§ **Source**

# **Project Name**    -



##### **Project Type**    - EDA/Regression/Classification/Unsupervised
##### **Contribution**    - Individual/Team
name - Deepika k

# **Project Summary -**

A wide range of projects, including the original company's business and technological evolution, or data science projects analyzing Uber data. Common themes in data projects involve using machine learning to predict ride prices or clustering pickup locations, while broader business projects analyze market position, strategic growth, and challenges like regulatory battles.

# **GitHub Link -**

Provide your GitHub Link here.

# ***Let's Begin !***

## ***1. Know Your Data***

### Import Libraries

In [None]:
# Import Libraries
import numpy as np
import pandas as pd
import matplotlib.pyplot as plt
import matplotlib.cm as cm
import seaborn as sns
from sklearn.ensemble import RandomForestClassifier
from sklearn.model_selection import train_test_split
from sklearn.metrics import accuracy_score, confusion_matrix, classification_report
from sklearn.preprocessing import StandardScaler
import plotly.express as px
import random
from wordcloud import wordcloud
import ast
import statsmodels as stat
import geopandas as gpd
import missingno as ms

### Dataset Loading

In [None]:
# Load Dataset
from google.colab import drive
drive.mount('/content/drive')

§ **Data provided**
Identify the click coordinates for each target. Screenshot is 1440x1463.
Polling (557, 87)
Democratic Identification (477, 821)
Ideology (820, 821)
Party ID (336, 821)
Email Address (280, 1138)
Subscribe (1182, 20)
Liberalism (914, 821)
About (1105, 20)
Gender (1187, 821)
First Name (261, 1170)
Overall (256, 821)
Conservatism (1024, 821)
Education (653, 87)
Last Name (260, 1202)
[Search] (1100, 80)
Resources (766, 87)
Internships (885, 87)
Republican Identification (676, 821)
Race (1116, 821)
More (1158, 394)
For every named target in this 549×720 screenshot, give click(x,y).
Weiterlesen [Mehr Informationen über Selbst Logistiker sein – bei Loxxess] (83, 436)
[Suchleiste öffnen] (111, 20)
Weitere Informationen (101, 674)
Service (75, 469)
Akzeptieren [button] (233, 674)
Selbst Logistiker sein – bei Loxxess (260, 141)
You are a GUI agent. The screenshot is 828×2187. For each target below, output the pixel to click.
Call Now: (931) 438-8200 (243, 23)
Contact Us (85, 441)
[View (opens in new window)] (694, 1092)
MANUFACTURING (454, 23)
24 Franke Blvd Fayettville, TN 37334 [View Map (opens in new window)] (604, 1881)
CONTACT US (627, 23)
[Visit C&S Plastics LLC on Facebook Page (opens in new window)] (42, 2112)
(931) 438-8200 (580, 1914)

§ **Tasks and exercises**
1) In the Uber data notebook, list every name imported from a scikit-learn module.
2) Write the next part of the Uber data notebook, picking up after its last line.

§ **Solved problems**
1) RandomForestClassifier, train_test_split, accuracy_score, confusion_matrix, classification_report, StandardScaler

2)
df=pd.read_csv('//content//drive//MyDrive//Uber.csv')

### Dataset First View

In [None]:
# Dataset First Look
df.head()

### Dataset Rows & Columns count

In [None]:
# Dataset Rows & Columns count
df.shape

### Dataset Information

In [None]:
# Dataset Info
df.info()

#### Duplicate Values

In [None]:
# Dataset Duplicate Value Count
df.duplicated().sum()

#### Missing Values/Null Values

In [None]:
# Missing Values/Null Values Count
df.isnull().sum()

In [None]:
# Visualizing the missing values
ms.bar(df)

## ***2. Understanding Your Variables***

In [None]:
# Dataset Columns
df.columns

In [None]:
# Dataset Describe
df.describe()

### Variables Description

Answer Here

### Check Unique Values for each variable.

In [None]:
# Check Unique Values for each variable.
df.nunique()

## 3. ***Data Wrangling***

### Data Wrangling Code

In [None]:
df['Driver id']=df['Driver id'].fillna(df['Driver id'].mode()[0])

In [None]:
df["Request timestamp"] = pd.to_datetime(df["Request timestamp"], format='%d/%m/%y %H:%M')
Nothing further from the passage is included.